Prince Hathloul bin Abdulaziz Sports City Stadium ملعب مدينة الأمير هذلول بن عبد العزيز الرياضية
- Interactive map of Prince Hathloul bin Abdulaziz Sports City Stadium ملعب مدينة الأمير هذلول بن عبد العزيز الرياضية
- Full name: Prince Hathloul bin Abdulaziz Sports City Stadium
- Location: Najran, Saudi Arabia
- Coordinates: 17°39′25.8372″N 44°28′39.1224″E﻿ / ﻿17.657177000°N 44.477534000°E
- Owner: Ministry of Sport
- Operator: Ministry of Sport
- Capacity: 10,000
- Surface: Grass

Construction
- Groundbreaking: 24 January 2008
- Built: 2013–2020
- Opened: 31 August 2020
- Cost: SAR124 million

Tenants
- Al-Okhdood (2020–present) Najran S.FC (2020–present)

= Prince Hathloul bin Abdulaziz Sports City Stadium =

Sports venue in Najran, Saudi Arabia

Prince Hathloul bin Abdulaziz Sports City Stadium is a multi-purpose stadium in Najran, Saudi Arabia.

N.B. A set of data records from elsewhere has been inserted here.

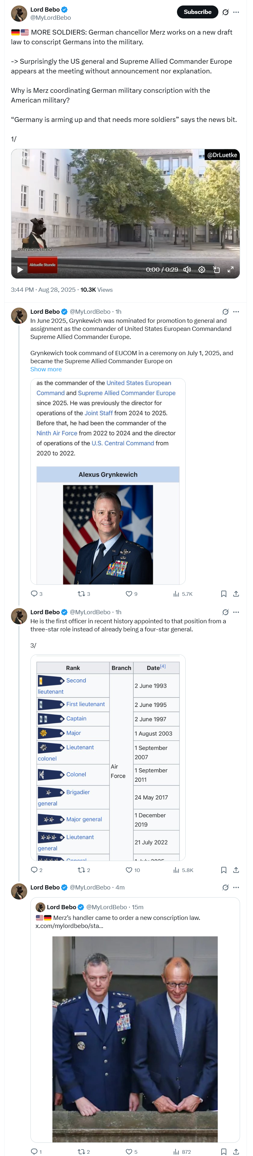
Task: Repost the reply about Grynkewich nomination
Action: point(84,594)
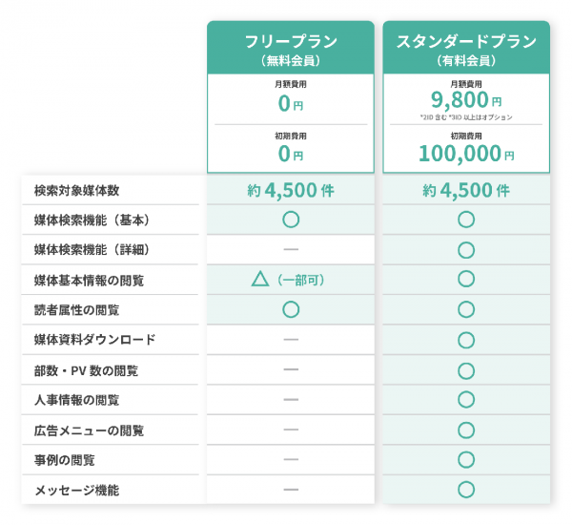572x525 pixels.
Task: Click the 100,000円 initial fee
Action: (466, 153)
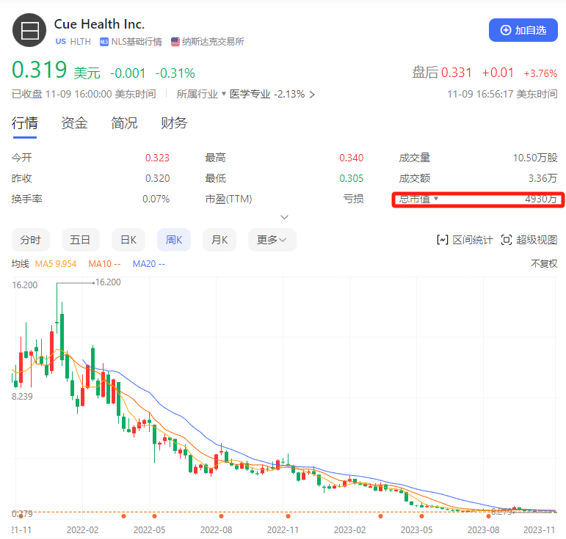Viewport: 566px width, 539px height.
Task: Click the orange event marker near 2022-08
Action: [x=220, y=516]
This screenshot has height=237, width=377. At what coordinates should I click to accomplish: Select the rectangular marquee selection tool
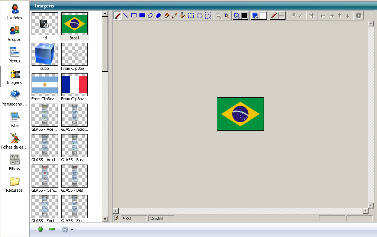pyautogui.click(x=191, y=16)
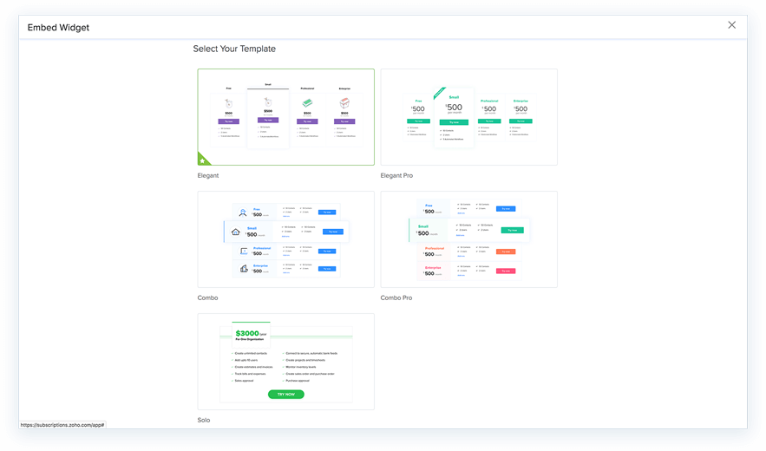Screen dimensions: 766x451
Task: Pick the Combo template thumbnail
Action: click(285, 239)
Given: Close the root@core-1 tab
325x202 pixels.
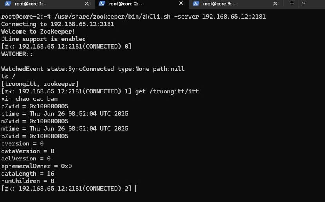Looking at the screenshot, I should click(87, 4).
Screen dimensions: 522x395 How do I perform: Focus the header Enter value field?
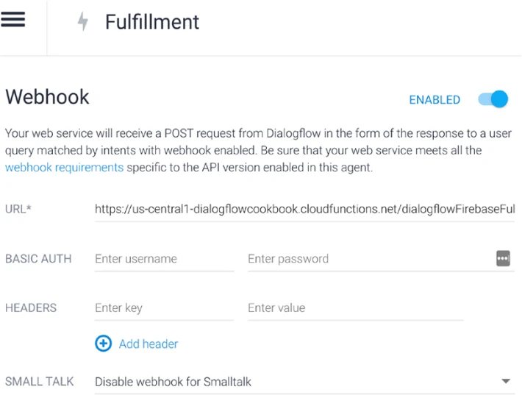pos(356,307)
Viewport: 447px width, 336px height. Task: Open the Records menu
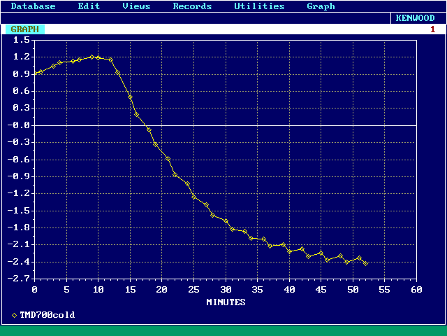pos(192,6)

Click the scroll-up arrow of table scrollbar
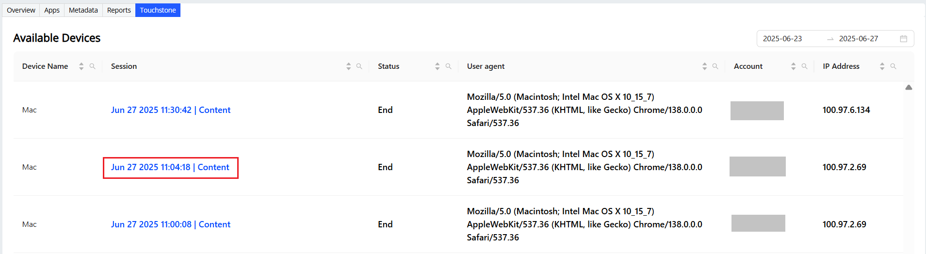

It is used mostly for football matches. It is the home stadium of Al-Okhdood and Najran S.FC has a capacity of 10,000.

==History==
Plans to build a sports complex in Najran were announced on 24 January 2008. The sports complex would be known as Najran Sports City would include a 10,000 seater football stadium, an olympic-size swimming pool, a sports hall to host basketball, volleyball and handball matches, a gymnasium and an 80-room hostel among others amenities. However, construction was delayed and no work was done on the sports complex. On 9 October 2011, it was announced by the then-president of the General Sports Authority (GSA) Prince Nawaf bin Faisal Al Saud that construction would begin sometime in 2012. On 1 January 2012, it was announced that the stadium's design plans were being modified following an approval on the increase of capacity from 10,000 to 20,000 seats. Construction on the stadium began sometime in 2013. On 25 December 2019, it was announced that work on the stadium was mostly done. On 31 August 2020, the sports complex was officially opened under the name of Prince Hathloul bin Abdul Aziz Sports City.

On 17 November 2020, the first official match was held on the stadium. Najran S.FC defeated Al-Thoqbah 2–1 in the 5th round of the MS League. On 28 November 2020, Al-Okhdood hosted Al-Qaisumah in their first match at the stadium.

The stadium is named after Hathloul bin Abdulaziz Al Saud.